Goal of the exercise:
Write out each line of the items below word for word, leaving out the pictures.

※

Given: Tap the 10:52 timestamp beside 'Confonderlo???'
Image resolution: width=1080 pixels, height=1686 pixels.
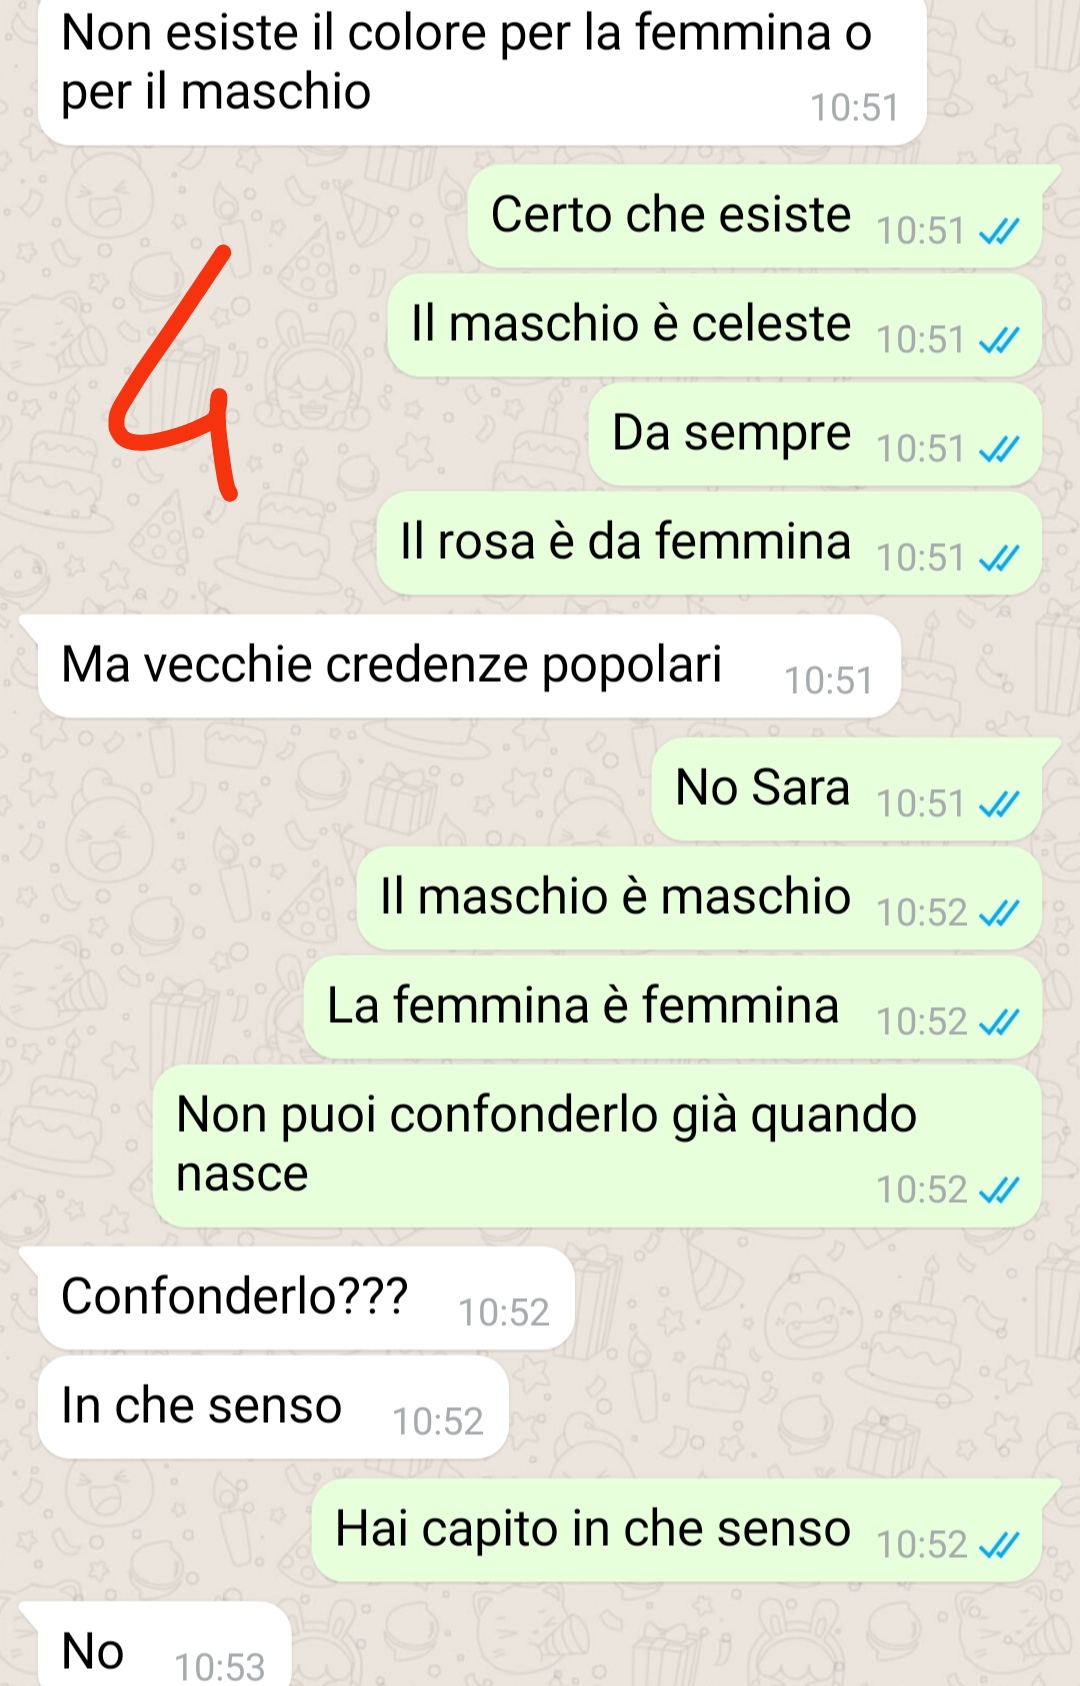Looking at the screenshot, I should tap(504, 1313).
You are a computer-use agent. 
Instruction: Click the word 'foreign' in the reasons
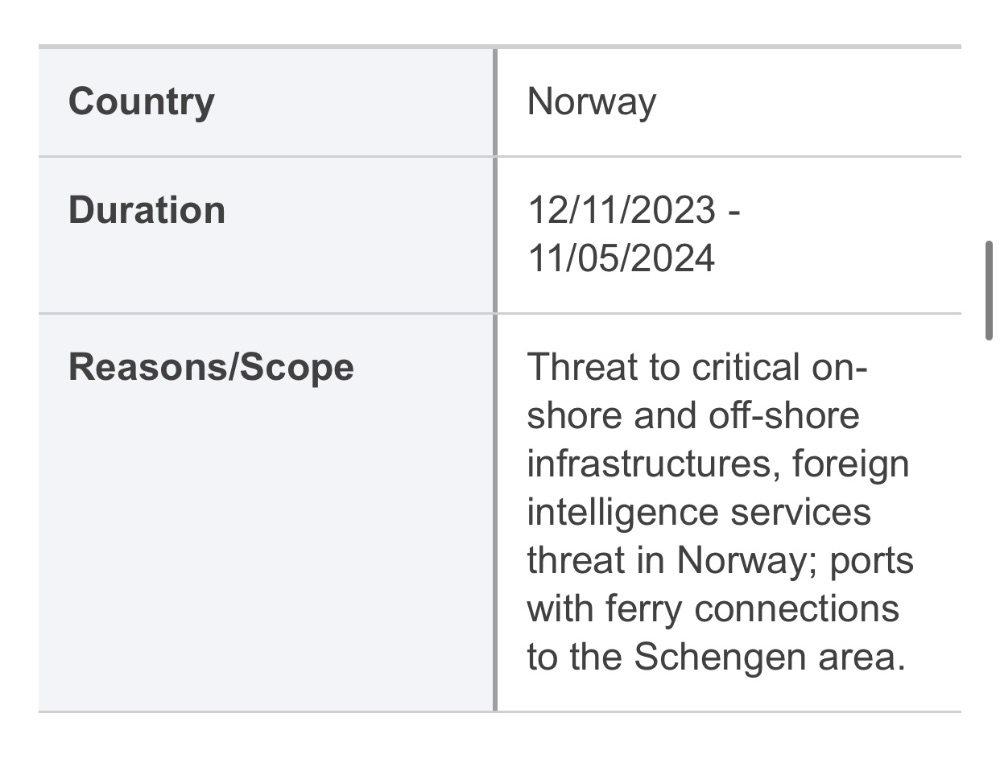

※

Response to the task:
Given: Tap the 10:52 timestamp beside 'Confonderlo???'
Image resolution: width=1080 pixels, height=1686 pixels.
Looking at the screenshot, I should tap(504, 1313).
You are a computer-use agent. 
Instruction: Click the word 'foreign' in the reasons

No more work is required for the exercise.